Dickson Awards

The Dickson’s are awarded to emeriti from any campus department who have, during their formal retirement years, continued their distinguished academic pursuits.

Past Dickson Award Winners (2006/07 - 2016/17)


2017-2018 Dickson Award Winners

William A. V. (Bill) Clark, Distinguished Research Professor of Geography, has acquired a global reputation for his scholarship on demography, migration and urban residential segregation. Since retirement in 2010, Bill has remained extraordinarily active, globally as well as regionally, with important scholarly contributions to the interdisciplinary research literature on housing, segregation and neighborhood change. His scholarship is known for its theoretical acumen, its rich empirical foundation, and its consistently innovative use of data and quantitative methods.

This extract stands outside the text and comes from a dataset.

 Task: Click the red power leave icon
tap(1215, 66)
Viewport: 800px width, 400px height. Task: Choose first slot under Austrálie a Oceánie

Since retirement, his citations average 250 annually - higher than at any point in his career. That his research has been of great policy relevance as evidenced by the 35 legal cases in which he has served as an expert witness or consultant in courts of law around the country. Among his many awards since retirement, perhaps the most significant was the Lifetime Achievement Award last year from the American Association of Geographers’ (an award typically annually given to just one scholar, from its 12,000 members).  He is regularly on campus, working closely with younger UCLA scholars and those from around the world who have come to UCLA to consult and work with him.

Rita Effros, Professor Emerita of Pathology and Laboratory Medicine, since her retirement in 2013 continues to be a national and international leader in the field of the biology of aging. Her research has continued to receive NIH support for cutting-edge work on mucosal immunology and the relationship between aging and HIV infection. She continues to serve as Director of the Aging and AIDS Program Area for the UCLA AIDS Institute. Her national reputation is shown in her presidency of the Gerontological Society of America in 2014-2015.

Since her retirement, Rita’s campus service included service on the UCLA Council on Academic Personnel. She also continues to team-teach in the innovative Undergraduate GE Cluster Program. She teaches Frontiers of Human Aging: Biomedical, Social and Policy Perspectives in a large lecture format (~120 students) with additional small discussion sections. Rita also teaches a small group class on the Role of the Immune System in Health, Disease, and Longevity.


Judea Pearl, Emeritus Professor of Computer Science, is a world-renowned computer scientist who has made extraordinary contributions to artificial intelligence, information science, philosophy, statistics, health science, social science and cognitive science. Since his retirement, in July 1994, Judea's research accomplishments have increased manyfold, both in volume and in impact, resulting in hundreds of scientific articles, 13 PhD graduates, 2 seminal books, many accolades and numerous awards. In particular, his recent work on causal inference has revolutionized the way scientists in almost every discipline view and process cause-effect relationships in their respective fields. His book Causality has won the 2001 Lakatos Award from the London School of Economics as “the most outstanding contribution to the philosophy of science.”

The methods outlined in Causality have affected the entire spectrum of the empirical sciences, from robotics and machine learning to epidemiology, psychology, econometrics and social science. Causality has received more than 12,000 scientific citations according to Google Scholar, 5,500 of them in the past five years alone. Judea has been called “the most original and influential thinker in statistics today,” and he has received many national and international awards, notably the 2011 ACM Alan M. Turing Award, which is widely regarded as the “Nobel Prize of Computer Science,” for “fundamental contributions to artificial intelligence through the development of a calculus for probabilistic and causal reasoning.”